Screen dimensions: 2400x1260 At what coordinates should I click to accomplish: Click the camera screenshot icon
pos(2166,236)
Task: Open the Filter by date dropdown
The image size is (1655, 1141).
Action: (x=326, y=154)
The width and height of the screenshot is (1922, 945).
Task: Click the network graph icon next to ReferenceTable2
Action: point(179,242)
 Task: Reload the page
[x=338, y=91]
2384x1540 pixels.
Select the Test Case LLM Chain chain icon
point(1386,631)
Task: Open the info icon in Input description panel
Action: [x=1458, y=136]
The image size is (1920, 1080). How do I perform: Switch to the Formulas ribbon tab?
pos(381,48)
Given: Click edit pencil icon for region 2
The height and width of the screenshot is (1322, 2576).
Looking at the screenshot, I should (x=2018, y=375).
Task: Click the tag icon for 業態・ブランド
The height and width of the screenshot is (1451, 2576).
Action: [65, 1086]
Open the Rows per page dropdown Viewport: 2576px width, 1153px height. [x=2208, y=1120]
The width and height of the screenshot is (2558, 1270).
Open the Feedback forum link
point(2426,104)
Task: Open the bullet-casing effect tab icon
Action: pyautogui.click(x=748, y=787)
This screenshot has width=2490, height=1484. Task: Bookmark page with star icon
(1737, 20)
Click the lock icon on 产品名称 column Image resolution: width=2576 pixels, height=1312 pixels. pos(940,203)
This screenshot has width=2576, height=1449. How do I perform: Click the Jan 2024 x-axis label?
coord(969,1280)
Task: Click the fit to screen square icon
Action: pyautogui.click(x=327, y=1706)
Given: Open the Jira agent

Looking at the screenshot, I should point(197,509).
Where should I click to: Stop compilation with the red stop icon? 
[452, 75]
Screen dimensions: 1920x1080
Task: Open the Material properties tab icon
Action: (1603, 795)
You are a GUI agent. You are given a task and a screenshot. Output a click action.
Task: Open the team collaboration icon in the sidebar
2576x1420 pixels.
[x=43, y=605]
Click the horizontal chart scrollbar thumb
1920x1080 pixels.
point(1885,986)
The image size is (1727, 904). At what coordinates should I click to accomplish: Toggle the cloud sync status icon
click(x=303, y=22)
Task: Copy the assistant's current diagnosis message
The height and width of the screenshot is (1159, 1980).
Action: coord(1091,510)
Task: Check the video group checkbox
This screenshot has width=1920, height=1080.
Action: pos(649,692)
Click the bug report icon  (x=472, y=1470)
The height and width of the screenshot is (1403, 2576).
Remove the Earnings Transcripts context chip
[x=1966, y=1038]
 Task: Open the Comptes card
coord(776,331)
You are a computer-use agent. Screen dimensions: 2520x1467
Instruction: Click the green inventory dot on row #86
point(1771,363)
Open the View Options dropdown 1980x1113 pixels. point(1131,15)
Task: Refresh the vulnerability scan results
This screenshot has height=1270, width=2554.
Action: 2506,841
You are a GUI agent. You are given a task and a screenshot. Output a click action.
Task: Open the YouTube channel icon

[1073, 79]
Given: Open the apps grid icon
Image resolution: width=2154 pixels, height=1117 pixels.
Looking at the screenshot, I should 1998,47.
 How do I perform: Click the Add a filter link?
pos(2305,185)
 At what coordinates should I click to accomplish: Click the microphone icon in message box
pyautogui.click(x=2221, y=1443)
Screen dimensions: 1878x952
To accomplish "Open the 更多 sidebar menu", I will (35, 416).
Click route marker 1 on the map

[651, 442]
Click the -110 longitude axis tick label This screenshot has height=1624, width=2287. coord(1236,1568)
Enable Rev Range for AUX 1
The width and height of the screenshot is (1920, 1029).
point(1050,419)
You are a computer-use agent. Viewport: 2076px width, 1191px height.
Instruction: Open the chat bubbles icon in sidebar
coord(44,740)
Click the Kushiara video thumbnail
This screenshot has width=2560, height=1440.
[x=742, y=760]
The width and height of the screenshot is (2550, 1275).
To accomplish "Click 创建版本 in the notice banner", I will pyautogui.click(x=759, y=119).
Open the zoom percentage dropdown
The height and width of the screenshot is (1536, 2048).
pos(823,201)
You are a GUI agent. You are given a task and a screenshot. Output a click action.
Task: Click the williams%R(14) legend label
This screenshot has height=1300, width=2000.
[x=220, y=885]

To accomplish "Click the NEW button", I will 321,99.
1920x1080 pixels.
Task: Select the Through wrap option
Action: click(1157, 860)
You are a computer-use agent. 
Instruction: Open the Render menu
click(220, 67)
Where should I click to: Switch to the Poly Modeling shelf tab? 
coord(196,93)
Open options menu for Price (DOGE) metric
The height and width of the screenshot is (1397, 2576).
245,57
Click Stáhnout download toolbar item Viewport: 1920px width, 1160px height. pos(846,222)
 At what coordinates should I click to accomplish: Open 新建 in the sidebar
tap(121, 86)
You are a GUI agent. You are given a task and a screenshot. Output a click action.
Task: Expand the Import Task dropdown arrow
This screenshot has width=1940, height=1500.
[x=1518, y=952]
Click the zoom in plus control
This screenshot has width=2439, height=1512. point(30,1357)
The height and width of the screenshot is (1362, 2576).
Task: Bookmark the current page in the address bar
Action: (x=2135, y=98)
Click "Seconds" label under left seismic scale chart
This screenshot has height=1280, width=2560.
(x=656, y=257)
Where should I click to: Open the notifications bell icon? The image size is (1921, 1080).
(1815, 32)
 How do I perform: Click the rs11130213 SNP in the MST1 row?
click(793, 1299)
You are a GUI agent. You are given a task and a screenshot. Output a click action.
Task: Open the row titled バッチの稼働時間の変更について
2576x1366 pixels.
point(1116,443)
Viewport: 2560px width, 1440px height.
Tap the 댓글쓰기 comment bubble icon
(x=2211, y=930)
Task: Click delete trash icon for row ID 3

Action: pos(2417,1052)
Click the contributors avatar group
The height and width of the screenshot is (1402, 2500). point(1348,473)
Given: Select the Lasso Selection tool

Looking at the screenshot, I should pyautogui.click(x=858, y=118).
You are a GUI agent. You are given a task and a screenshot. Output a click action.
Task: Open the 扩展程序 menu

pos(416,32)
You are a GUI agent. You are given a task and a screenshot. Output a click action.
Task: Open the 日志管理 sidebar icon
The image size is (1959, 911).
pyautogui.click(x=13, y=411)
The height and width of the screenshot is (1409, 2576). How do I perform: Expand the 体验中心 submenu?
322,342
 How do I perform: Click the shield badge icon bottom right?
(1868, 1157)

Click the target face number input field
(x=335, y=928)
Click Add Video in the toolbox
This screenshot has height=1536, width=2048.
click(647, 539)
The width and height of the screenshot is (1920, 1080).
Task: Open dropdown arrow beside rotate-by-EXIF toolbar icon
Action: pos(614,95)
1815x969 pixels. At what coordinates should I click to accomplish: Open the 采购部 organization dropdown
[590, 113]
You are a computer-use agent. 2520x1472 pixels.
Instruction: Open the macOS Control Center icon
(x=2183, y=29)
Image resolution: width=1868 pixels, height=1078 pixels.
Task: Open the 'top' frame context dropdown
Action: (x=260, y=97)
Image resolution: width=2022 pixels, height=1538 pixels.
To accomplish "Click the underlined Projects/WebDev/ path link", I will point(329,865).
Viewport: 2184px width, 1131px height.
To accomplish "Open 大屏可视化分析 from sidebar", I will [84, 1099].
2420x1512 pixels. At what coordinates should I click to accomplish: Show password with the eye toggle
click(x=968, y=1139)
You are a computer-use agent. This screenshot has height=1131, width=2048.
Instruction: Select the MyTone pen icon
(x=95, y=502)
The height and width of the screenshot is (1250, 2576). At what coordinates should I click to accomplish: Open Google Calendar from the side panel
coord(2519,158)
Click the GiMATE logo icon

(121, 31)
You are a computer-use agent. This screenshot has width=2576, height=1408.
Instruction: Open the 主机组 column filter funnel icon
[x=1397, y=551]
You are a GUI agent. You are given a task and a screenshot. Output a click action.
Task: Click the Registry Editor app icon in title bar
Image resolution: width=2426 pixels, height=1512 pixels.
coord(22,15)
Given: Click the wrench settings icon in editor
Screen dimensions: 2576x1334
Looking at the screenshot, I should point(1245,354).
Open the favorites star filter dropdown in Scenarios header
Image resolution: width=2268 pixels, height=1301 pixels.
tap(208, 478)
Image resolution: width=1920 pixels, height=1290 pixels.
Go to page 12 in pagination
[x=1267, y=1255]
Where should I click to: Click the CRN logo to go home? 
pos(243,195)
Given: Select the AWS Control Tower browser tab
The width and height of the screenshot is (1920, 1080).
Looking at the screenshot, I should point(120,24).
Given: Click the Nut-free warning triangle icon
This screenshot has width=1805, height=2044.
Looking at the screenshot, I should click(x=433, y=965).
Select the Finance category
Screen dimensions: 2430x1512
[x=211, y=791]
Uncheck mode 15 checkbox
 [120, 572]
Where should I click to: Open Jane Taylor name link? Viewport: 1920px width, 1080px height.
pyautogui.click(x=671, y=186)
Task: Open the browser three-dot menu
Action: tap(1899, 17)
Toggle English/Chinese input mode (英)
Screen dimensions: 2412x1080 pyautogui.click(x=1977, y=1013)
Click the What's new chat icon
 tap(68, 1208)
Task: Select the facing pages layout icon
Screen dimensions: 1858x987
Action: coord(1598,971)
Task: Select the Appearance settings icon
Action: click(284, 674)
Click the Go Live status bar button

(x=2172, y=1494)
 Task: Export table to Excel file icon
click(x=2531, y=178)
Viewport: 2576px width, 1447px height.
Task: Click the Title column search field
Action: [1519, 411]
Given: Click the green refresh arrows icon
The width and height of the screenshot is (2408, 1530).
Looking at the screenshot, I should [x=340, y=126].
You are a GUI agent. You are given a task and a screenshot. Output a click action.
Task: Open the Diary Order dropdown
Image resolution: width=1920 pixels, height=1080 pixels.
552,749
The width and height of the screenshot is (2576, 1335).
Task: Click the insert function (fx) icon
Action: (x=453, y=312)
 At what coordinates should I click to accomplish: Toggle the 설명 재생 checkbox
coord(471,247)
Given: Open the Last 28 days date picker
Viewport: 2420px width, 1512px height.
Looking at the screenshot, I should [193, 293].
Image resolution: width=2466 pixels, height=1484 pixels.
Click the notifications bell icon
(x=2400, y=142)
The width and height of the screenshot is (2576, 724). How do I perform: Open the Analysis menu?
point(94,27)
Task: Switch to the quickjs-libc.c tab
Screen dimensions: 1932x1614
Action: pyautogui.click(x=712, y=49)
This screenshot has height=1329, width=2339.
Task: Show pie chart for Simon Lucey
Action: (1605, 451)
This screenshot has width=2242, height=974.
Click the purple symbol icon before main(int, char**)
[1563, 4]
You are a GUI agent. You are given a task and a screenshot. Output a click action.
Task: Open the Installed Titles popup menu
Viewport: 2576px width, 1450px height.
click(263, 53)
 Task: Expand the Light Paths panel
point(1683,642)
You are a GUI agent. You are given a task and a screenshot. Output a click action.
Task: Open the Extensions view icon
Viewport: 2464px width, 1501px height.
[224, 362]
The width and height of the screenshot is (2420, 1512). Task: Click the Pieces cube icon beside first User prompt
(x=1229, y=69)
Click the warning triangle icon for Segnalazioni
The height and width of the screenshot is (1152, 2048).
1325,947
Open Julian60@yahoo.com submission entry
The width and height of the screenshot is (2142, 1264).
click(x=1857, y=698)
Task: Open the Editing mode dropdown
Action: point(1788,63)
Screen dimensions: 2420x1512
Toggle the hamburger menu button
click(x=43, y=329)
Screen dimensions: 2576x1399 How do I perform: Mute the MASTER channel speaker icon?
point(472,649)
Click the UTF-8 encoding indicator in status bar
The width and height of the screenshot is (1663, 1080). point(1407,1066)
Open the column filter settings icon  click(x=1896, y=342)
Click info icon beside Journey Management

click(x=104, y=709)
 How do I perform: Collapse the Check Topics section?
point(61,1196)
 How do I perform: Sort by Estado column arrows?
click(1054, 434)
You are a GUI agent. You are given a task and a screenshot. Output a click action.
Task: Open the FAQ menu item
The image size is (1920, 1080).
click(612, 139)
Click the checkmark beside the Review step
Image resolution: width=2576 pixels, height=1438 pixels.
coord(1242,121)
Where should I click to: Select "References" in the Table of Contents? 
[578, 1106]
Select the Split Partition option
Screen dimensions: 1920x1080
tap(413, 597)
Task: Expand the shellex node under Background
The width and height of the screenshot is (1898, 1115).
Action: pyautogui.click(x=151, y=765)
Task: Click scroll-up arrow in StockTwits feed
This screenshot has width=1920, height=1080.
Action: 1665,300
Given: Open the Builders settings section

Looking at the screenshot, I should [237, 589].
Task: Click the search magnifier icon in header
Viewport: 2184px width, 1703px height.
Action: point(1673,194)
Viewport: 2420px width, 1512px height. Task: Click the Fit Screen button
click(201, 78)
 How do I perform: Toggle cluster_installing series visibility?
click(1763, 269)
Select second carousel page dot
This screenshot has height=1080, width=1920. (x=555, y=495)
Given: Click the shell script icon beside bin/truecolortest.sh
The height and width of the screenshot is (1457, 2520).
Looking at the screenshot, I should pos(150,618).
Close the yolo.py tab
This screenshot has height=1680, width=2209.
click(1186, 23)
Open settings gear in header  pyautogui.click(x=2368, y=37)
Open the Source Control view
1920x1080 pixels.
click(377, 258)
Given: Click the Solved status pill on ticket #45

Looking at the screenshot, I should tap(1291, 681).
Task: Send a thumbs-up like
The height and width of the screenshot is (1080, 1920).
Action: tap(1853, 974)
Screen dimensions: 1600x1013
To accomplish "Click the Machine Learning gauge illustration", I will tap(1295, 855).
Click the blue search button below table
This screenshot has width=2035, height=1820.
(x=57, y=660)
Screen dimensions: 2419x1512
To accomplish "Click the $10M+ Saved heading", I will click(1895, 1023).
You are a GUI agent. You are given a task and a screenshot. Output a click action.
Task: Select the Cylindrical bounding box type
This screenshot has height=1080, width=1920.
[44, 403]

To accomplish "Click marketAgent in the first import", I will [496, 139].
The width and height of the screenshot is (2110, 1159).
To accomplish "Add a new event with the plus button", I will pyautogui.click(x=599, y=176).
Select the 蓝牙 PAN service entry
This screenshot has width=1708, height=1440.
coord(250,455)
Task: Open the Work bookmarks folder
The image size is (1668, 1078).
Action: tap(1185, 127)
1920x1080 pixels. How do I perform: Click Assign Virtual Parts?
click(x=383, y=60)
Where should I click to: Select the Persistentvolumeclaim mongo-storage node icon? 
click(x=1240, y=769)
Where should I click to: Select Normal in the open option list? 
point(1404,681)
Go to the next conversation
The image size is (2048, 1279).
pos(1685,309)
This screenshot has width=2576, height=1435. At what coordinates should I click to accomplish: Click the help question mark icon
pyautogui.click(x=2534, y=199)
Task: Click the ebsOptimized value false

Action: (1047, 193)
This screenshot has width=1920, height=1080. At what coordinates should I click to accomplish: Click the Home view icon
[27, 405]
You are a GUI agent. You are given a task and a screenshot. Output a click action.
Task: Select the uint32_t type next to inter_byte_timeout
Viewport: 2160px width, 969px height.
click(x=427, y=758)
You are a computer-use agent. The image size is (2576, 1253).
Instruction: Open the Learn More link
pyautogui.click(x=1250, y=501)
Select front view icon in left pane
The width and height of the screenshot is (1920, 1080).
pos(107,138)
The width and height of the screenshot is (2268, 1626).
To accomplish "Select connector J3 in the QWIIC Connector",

- WORK INSTRUCTIONS -
Copy out only the lines of the records above from the one with "Task: Click the Registry" through the one with "Task: Select the facing pages layout icon", exactly as they stand, both included.

- TASK SOLUTION -
Task: Click the Registry Editor app icon in title bar
Image resolution: width=2426 pixels, height=1512 pixels.
coord(22,15)
Given: Click the wrench settings icon in editor
Screen dimensions: 2576x1334
Looking at the screenshot, I should point(1245,354).
Open the favorites star filter dropdown in Scenarios header
Image resolution: width=2268 pixels, height=1301 pixels.
tap(208, 478)
Image resolution: width=1920 pixels, height=1290 pixels.
Go to page 12 in pagination
[x=1267, y=1255]
Where should I click to: Click the CRN logo to go home? 
pos(243,195)
Given: Select the AWS Control Tower browser tab
The width and height of the screenshot is (1920, 1080).
Looking at the screenshot, I should point(120,24).
Given: Click the Nut-free warning triangle icon
This screenshot has width=1805, height=2044.
Looking at the screenshot, I should click(x=433, y=965).
Select the Finance category
Screen dimensions: 2430x1512
[x=211, y=791]
Uncheck mode 15 checkbox
 [120, 572]
Where should I click to: Open Jane Taylor name link? Viewport: 1920px width, 1080px height.
pyautogui.click(x=671, y=186)
Task: Open the browser three-dot menu
Action: tap(1899, 17)
Toggle English/Chinese input mode (英)
Screen dimensions: 2412x1080 pyautogui.click(x=1977, y=1013)
Click the What's new chat icon
 tap(68, 1208)
Task: Select the facing pages layout icon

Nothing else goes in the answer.